Reproduce verbatim the part of the material that opens with the line containing "Task: Open the CodeDeploy Version Alarm title" and closes with the line containing "tap(27, 191)", including both of those lines. Output only that span.

=== THE RECORDS ===

════════════════════

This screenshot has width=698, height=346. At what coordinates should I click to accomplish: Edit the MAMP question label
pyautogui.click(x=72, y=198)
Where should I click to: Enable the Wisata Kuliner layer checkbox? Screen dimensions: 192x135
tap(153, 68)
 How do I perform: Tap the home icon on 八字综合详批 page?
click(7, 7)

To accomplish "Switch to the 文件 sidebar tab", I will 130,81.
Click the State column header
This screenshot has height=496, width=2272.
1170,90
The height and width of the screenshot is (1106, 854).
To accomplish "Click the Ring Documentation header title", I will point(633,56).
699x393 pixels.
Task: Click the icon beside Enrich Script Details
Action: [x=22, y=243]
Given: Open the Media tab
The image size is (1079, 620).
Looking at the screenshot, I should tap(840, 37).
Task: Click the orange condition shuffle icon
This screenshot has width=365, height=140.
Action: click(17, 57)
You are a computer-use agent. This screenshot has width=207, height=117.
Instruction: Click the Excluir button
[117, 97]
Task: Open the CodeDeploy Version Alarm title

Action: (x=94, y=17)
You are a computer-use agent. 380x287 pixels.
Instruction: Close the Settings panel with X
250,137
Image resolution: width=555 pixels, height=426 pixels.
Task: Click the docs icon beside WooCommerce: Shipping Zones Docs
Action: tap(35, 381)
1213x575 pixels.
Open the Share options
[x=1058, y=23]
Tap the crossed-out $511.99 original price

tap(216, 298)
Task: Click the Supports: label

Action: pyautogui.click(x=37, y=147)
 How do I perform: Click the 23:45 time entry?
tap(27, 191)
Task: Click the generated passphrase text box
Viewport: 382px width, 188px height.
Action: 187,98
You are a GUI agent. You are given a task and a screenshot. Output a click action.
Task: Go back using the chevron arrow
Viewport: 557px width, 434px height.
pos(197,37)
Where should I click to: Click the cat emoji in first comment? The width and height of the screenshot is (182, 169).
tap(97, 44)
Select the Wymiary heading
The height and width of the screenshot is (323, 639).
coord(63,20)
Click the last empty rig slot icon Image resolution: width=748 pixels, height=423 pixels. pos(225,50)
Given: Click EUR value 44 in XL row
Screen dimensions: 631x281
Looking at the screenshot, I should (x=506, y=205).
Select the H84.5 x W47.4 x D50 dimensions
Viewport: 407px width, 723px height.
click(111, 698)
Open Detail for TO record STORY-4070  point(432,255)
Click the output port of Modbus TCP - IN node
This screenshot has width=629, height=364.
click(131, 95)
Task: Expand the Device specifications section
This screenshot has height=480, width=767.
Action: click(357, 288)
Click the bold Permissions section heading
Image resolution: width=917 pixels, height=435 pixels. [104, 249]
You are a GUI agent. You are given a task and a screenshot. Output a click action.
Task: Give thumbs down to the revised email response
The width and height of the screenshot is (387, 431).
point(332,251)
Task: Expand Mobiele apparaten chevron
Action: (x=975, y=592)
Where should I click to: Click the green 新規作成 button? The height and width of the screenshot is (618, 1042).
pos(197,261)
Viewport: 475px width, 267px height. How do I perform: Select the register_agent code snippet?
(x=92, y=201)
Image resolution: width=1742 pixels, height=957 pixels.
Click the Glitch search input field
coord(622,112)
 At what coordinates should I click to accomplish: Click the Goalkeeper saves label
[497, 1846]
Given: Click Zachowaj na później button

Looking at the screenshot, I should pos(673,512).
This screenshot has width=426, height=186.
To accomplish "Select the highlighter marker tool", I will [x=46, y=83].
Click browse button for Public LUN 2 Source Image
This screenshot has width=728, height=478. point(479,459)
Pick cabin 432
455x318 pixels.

════════════════════

=== EXPECTED ANSWER ===
Task: Open the CodeDeploy Version Alarm title

Action: (x=94, y=17)
You are a computer-use agent. 380x287 pixels.
Instruction: Close the Settings panel with X
250,137
Image resolution: width=555 pixels, height=426 pixels.
Task: Click the docs icon beside WooCommerce: Shipping Zones Docs
Action: tap(35, 381)
1213x575 pixels.
Open the Share options
[x=1058, y=23]
Tap the crossed-out $511.99 original price

tap(216, 298)
Task: Click the Supports: label

Action: pyautogui.click(x=37, y=147)
 How do I perform: Click the 23:45 time entry?
tap(27, 191)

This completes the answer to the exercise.